That the conclusion seems to be preposterous doesn’t necessarily mean that it’s wrong.
Can it be proven wrong? Well, among other factors, that depends on the definition of “mind uploading”. And that’s not very clear cut, since procedures like “sideloading” can lead to relatively equivalent results, as described earlier in this thread.
Let me introduce another concept, which is indeed a bit more abstract: Capability convergence. This means that either humans and machines will have essentially the same capabilities (“weak convergence”), or that humans and machines will converge and actually become one and the same (“strong convergence”). With those terms, the interesting question is: What is needed for the different types of convergence?
It might be that a sufficiently advanced brain machine interface suffices for weak convergence. In the case that antropotent AIs actually require interfacing with human brains in order to unlock all their capabilities, it could also suffice for strong convergence. I don’t see the latter scenario as very likely, at least not in the very long run. There are probably configurations of matter than can do everything (of course that includes generating a human consciousness) that a human brain can do, while using less energy, operating faster, being more portable, and so on.

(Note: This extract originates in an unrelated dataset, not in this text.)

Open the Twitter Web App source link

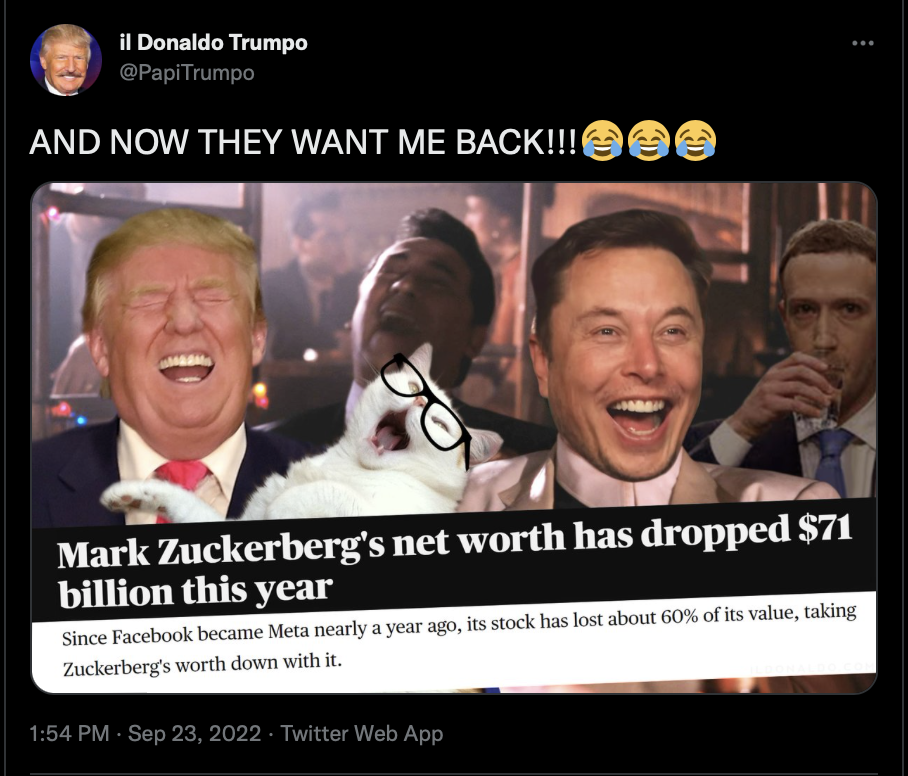click(362, 733)
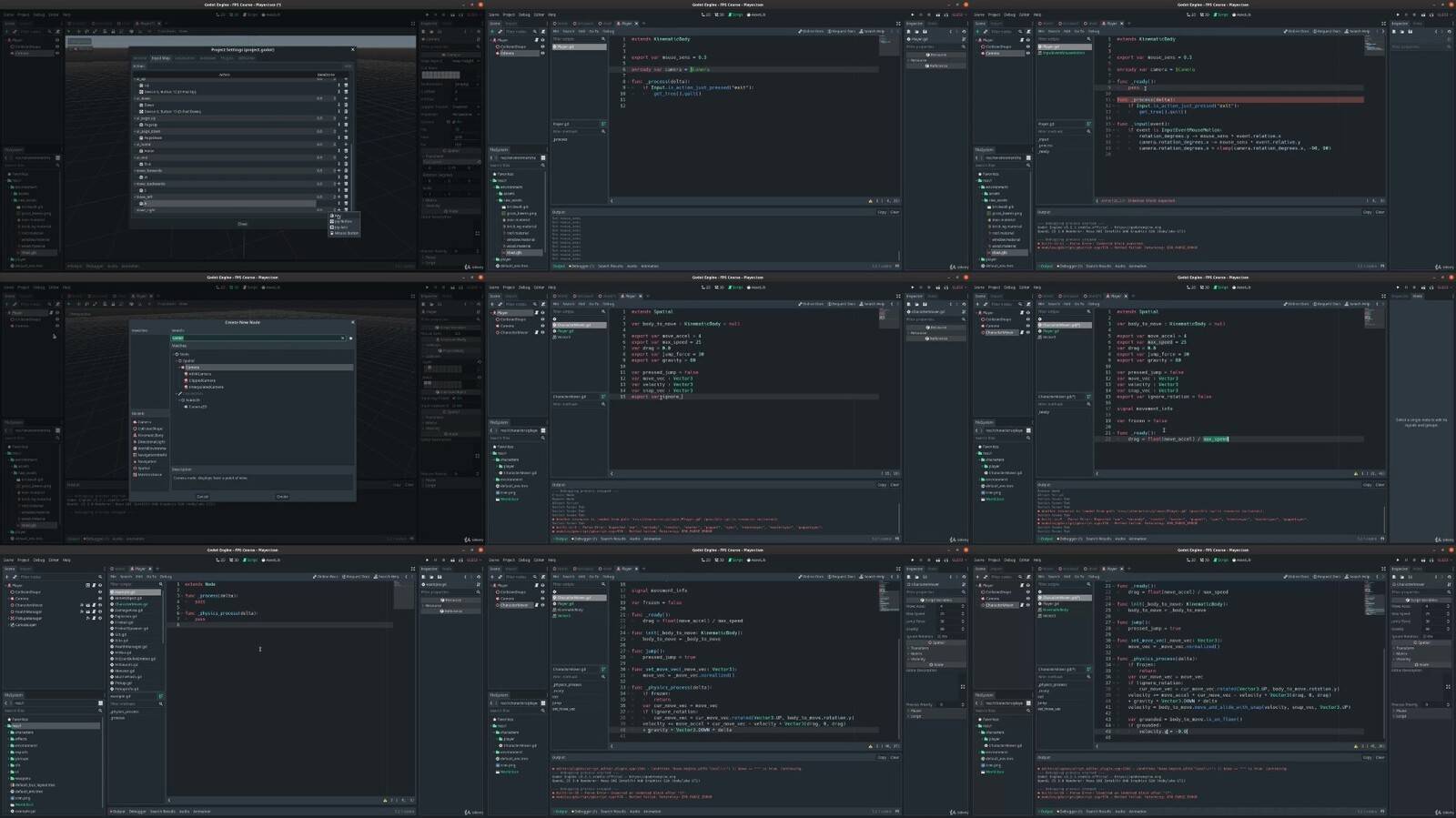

What actually matters, however, is what is required for weak convergence. Weak convergence is enough to keep humans on the same level as machines. I think the crucial requirement is finding a way to get relevant information out of the human brain. At the moment our “information output speed” lies at few bytes per second (for example by typing on a keyboard). Getting that number up to gigabytes per second, or more, is a very difficult and serious challenge.